December 14, 2006
Product Naming: BlackBerry Deals BlackJack a Lawsuit
As we reported in yesterday's Links du Jour, the company that developed the BlackBerry, Research In Motion (RIM), is suing Samsung over the similar-sounding BlackJack brand name.
There's actually a lot of depth to TechNewsWorld story about the lawsuit that relates to name development and trademark analysis. RIM is taking issue at the product naming of Samsung’s BlackJack and Black Carbon lines of phones.
RIM claims that Samsung is guilty of “false designation of origin” by using these names to trick people into believing the phones are related to the Blackberry, the undisputed champion of push email enabled smart phones that are so addictively popular that people call them “CrackBerries.” In fact, “CrackBerry” is the word of the year according to the staff at Webster’s New College Dictionary.

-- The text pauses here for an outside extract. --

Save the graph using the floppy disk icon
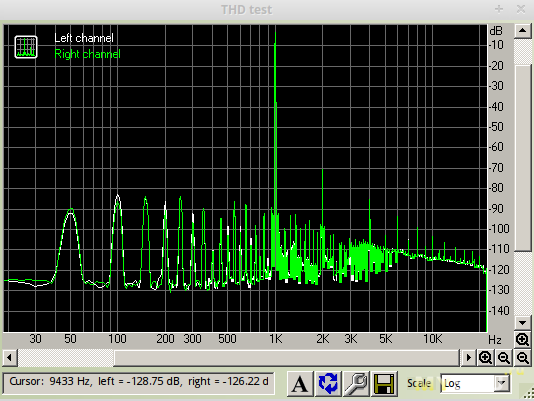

This is not the first time competitors have tried to build brand equity for sound-alike naming: China has a Redberry, amazingly. And, as the article points out, Windows has had several similar problems: its settlement to get Linux-based “Lindows” changed to “Linspire” being a case in point, given the confusion with "Windows."
Companies like RIM are so keen on protecting the integrity of their very popular brand names because the spectre of genericization clearly hangs over Blackberry: the trademark could become the generic term for push email phones, much like Kleenex is for tissues and Xerox is for copies. But is RIM taking things too far?
Many bloggers are saying that RIM simply cannot trademark the word “Black." The MiniMage blogger asks, “So what's next? Should expert martial artists start wearing grey belts? Should we eliminate blackjack at casino tables to prevent misdirected tech support calls? Perhaps RIM will want BlackICE software to change their name to InvisibleICE!”
Remember when blackberries were just sweet little things you picked off a bush?